Work to be completed
The answer is the line containing "Where should I" plus every line after it to the end of the material, retyped exactly and without the pictures.
Material shown below:
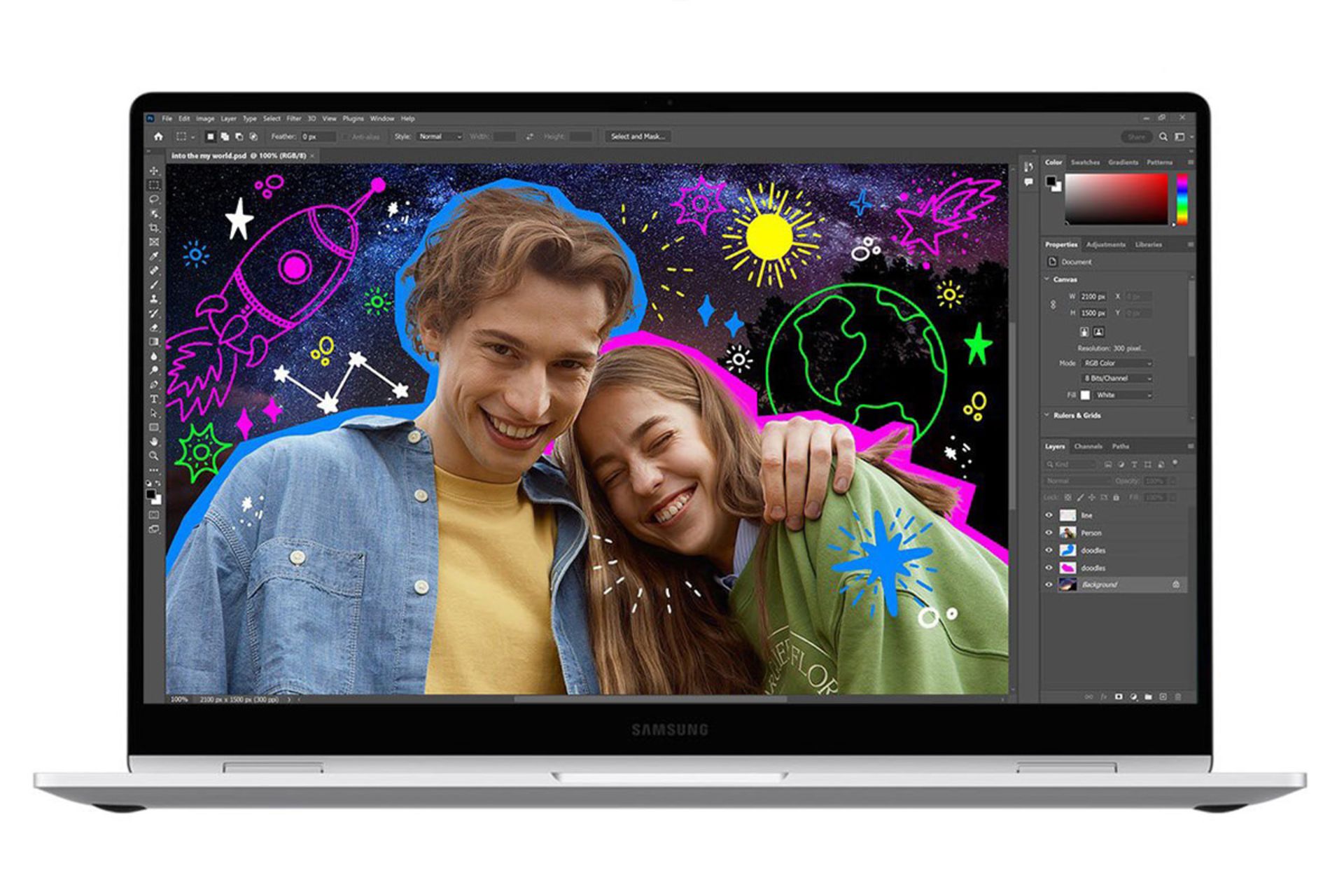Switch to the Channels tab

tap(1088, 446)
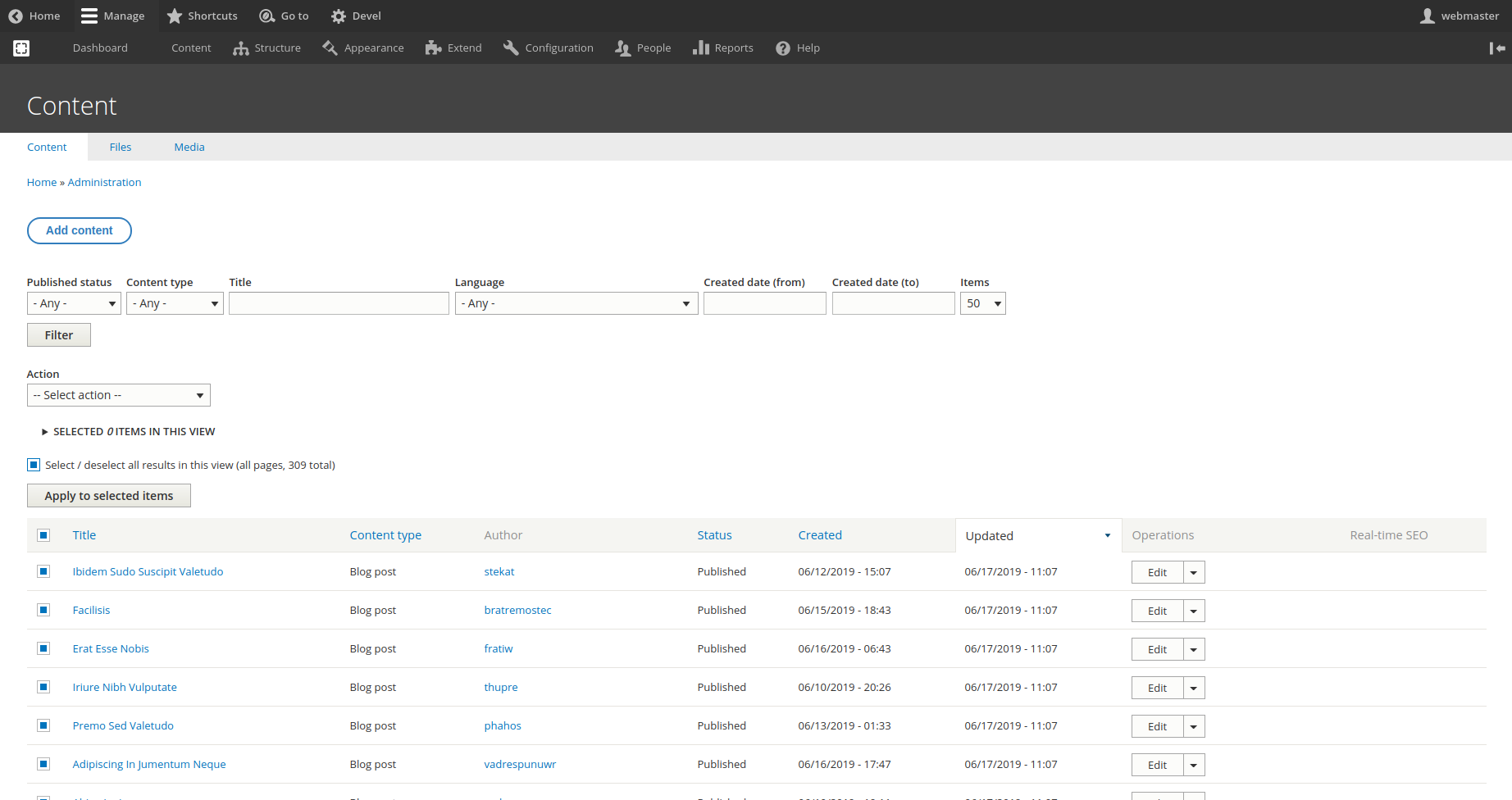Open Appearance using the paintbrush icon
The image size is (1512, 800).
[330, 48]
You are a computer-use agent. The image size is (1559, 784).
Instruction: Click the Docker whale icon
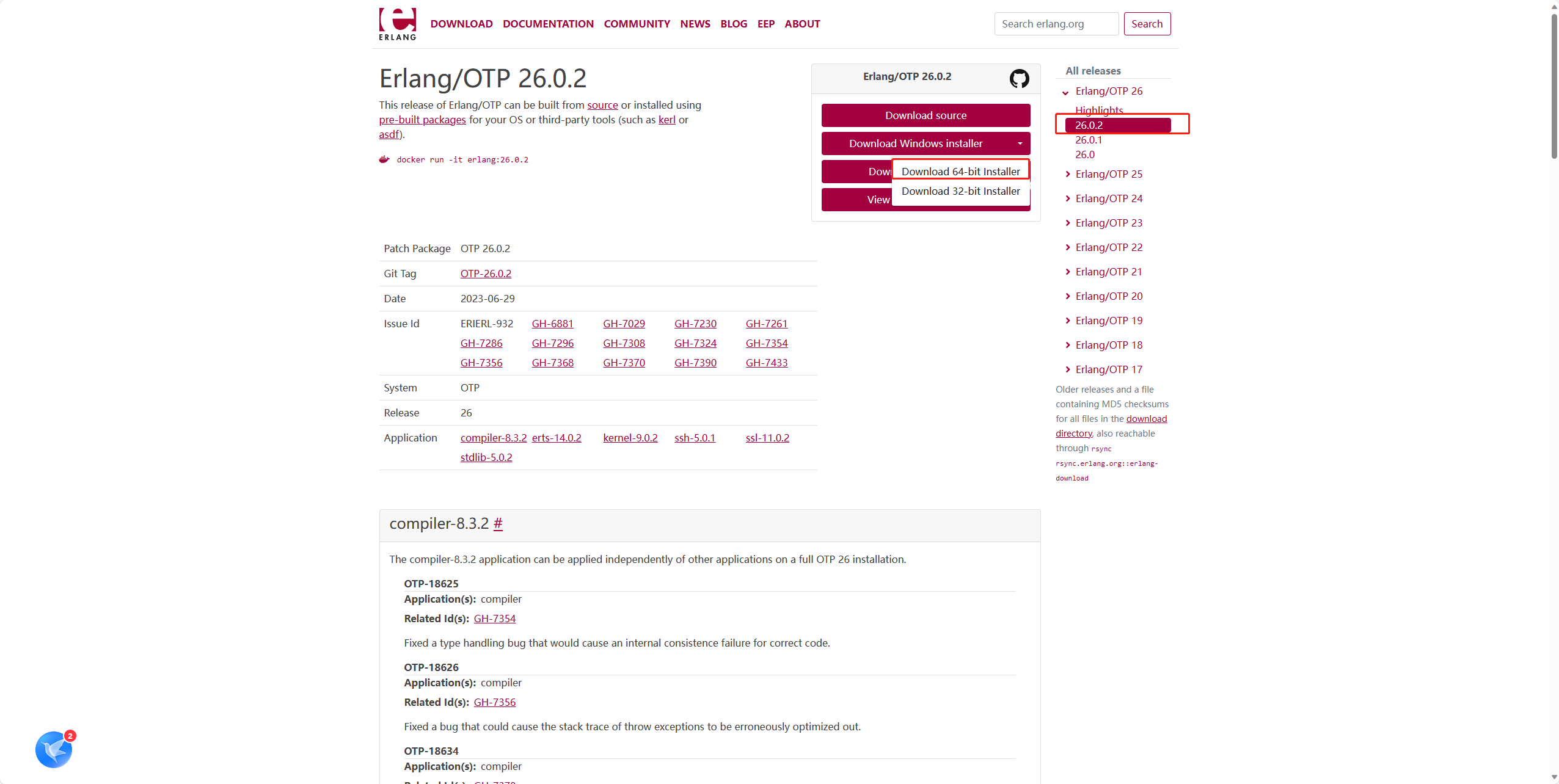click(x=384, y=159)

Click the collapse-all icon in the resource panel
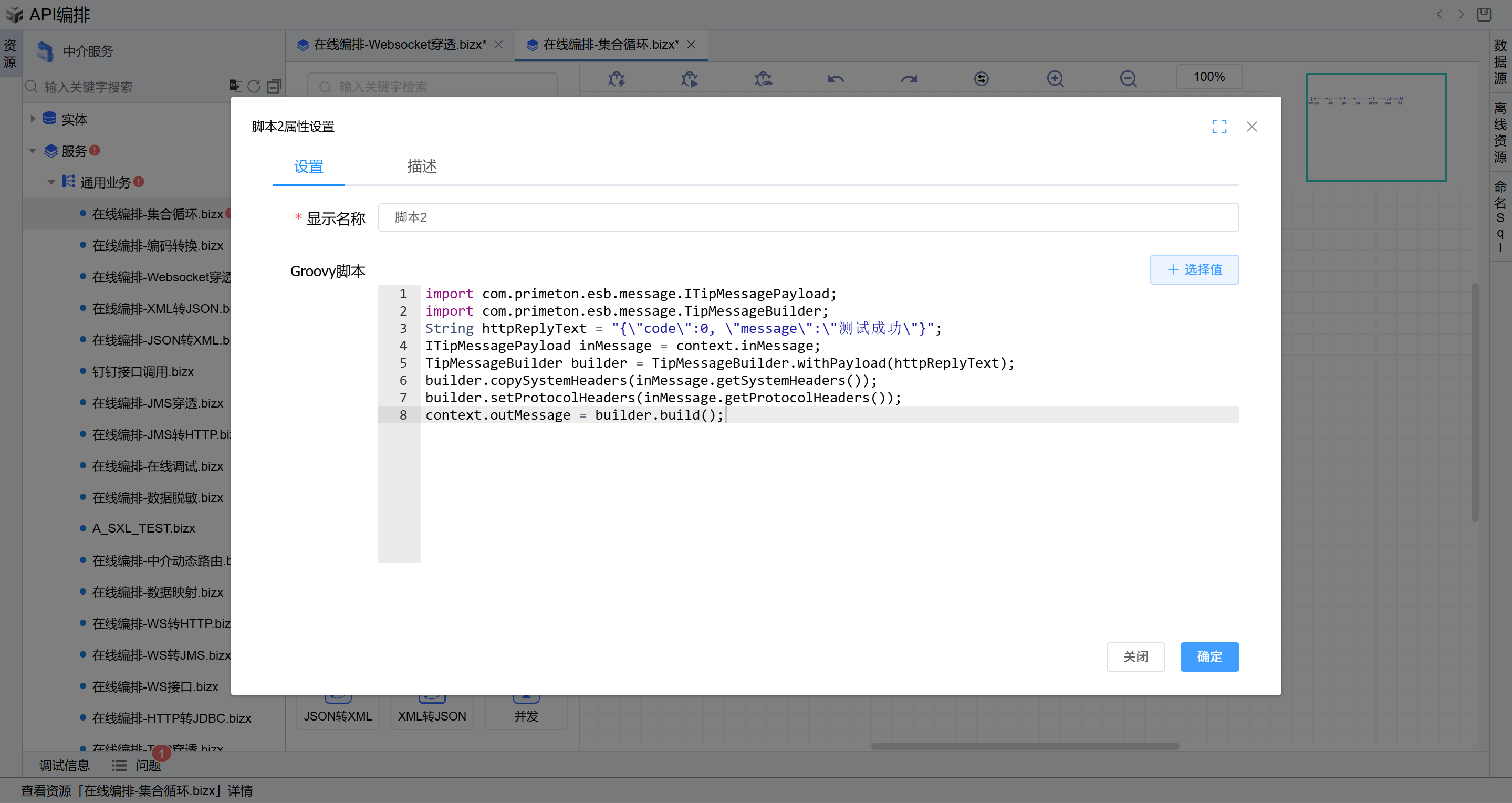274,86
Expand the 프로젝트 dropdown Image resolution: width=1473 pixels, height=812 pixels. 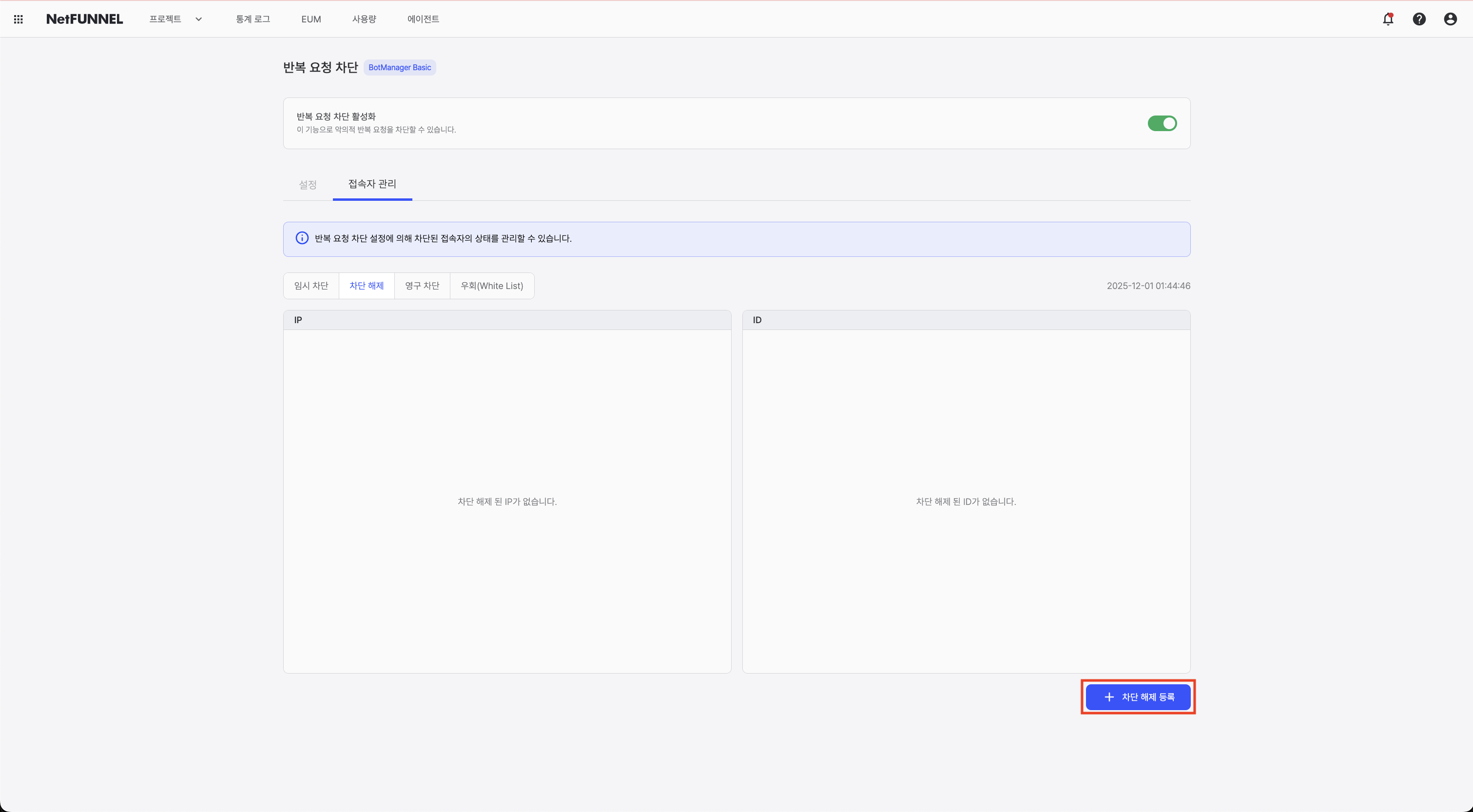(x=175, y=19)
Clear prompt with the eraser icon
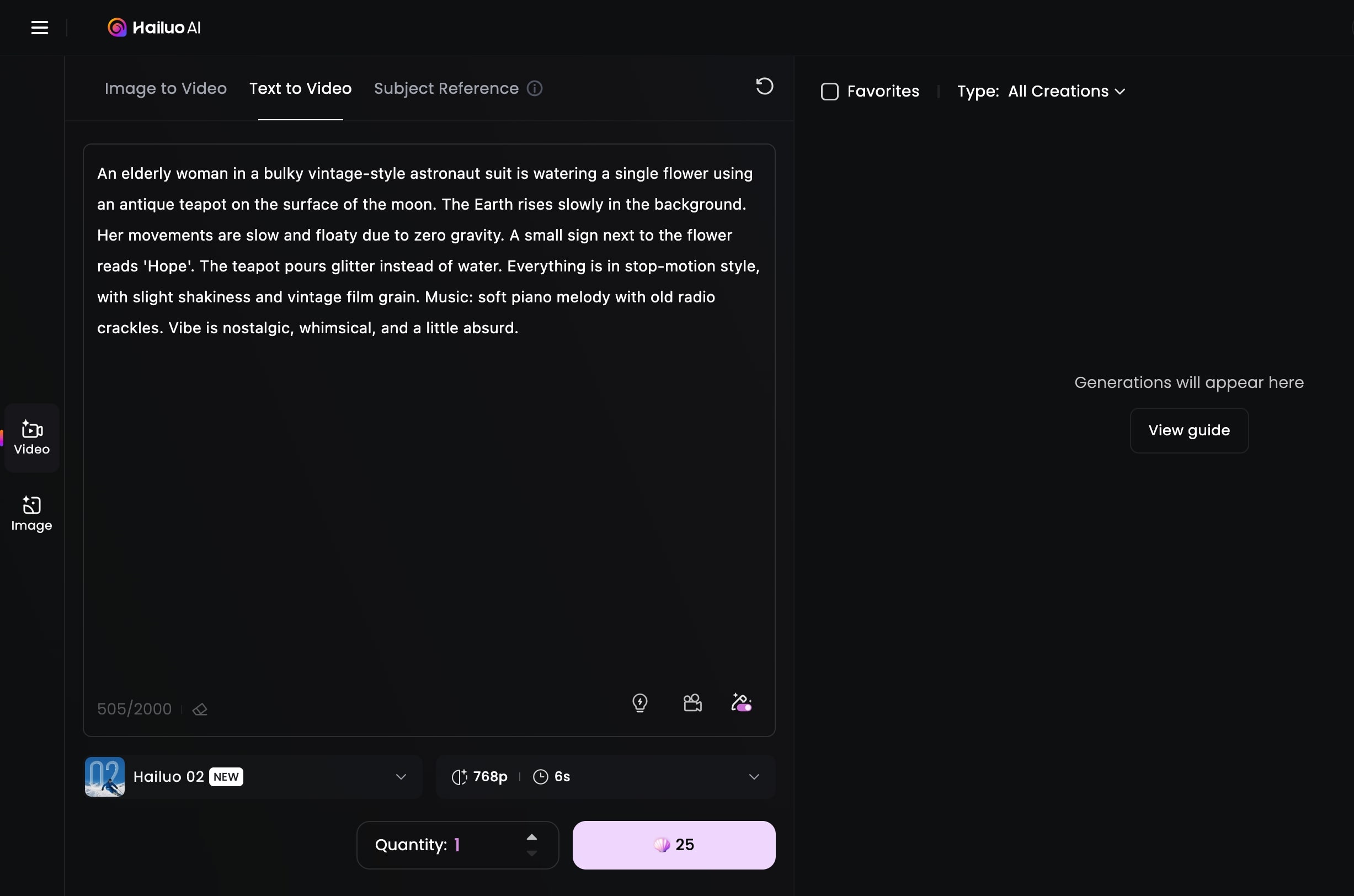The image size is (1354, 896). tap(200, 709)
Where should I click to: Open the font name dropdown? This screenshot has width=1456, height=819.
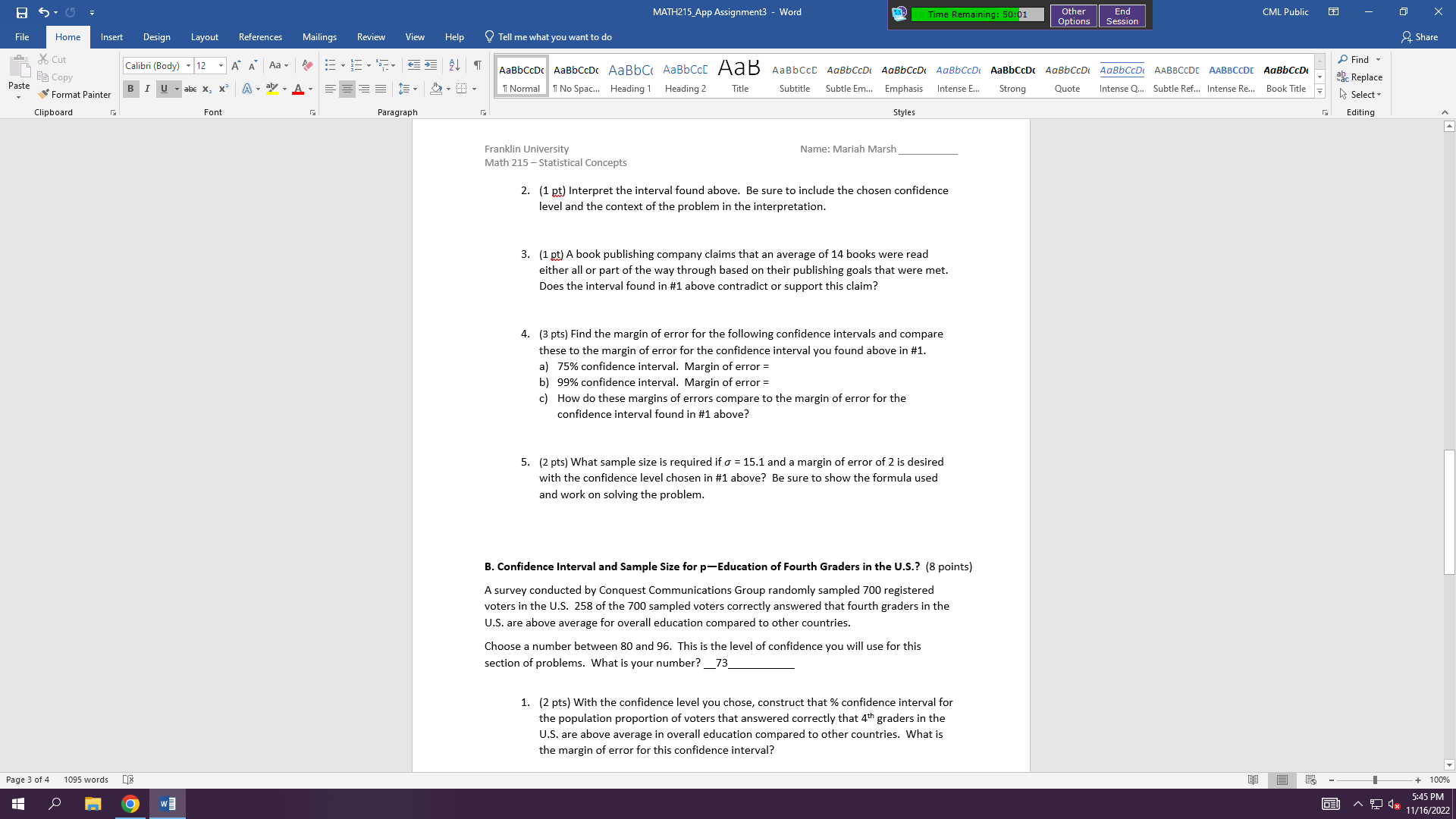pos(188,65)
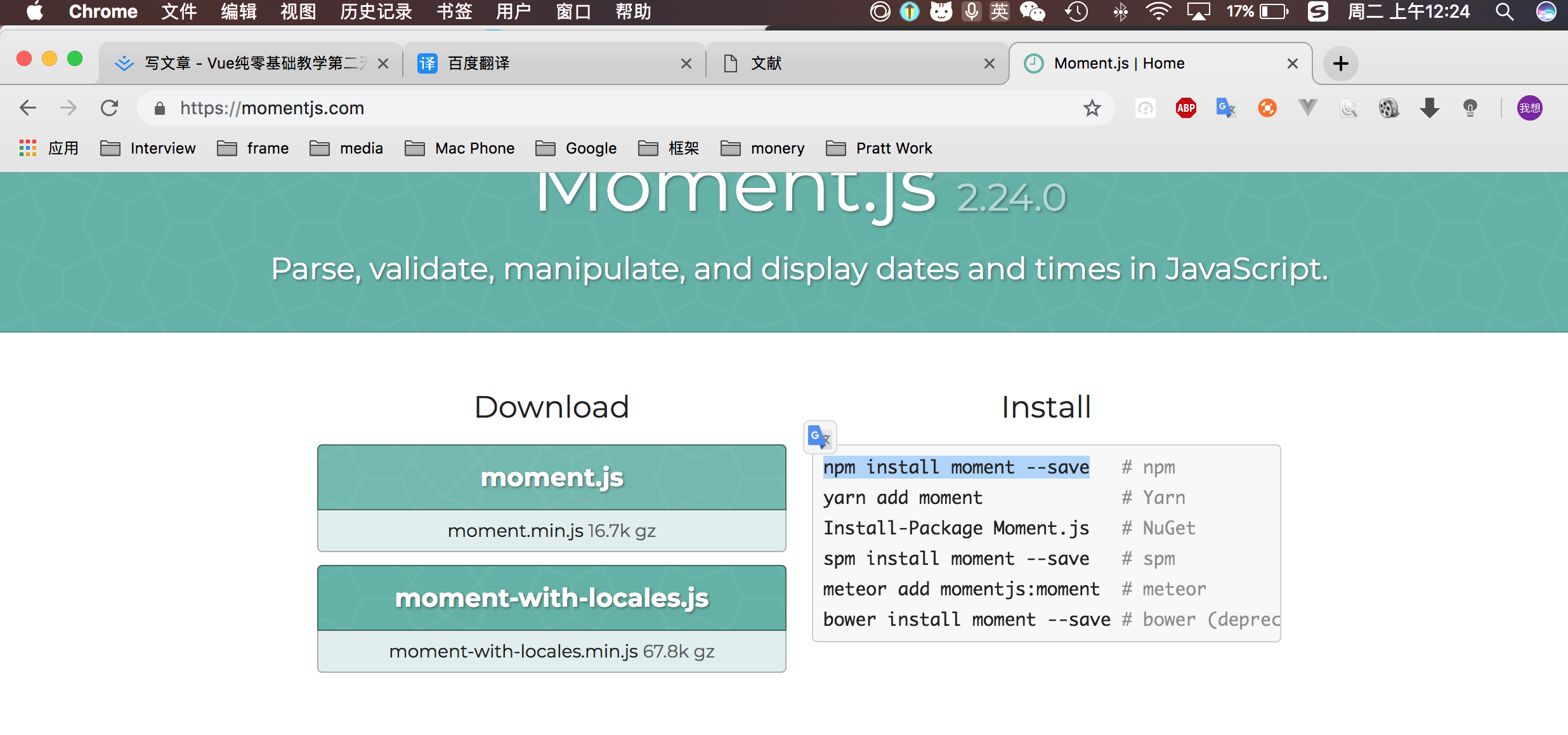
End of Material shown.
Response area
Where should I click to: Open the font name dropdown? This screenshot has width=1456, height=819.
pos(188,65)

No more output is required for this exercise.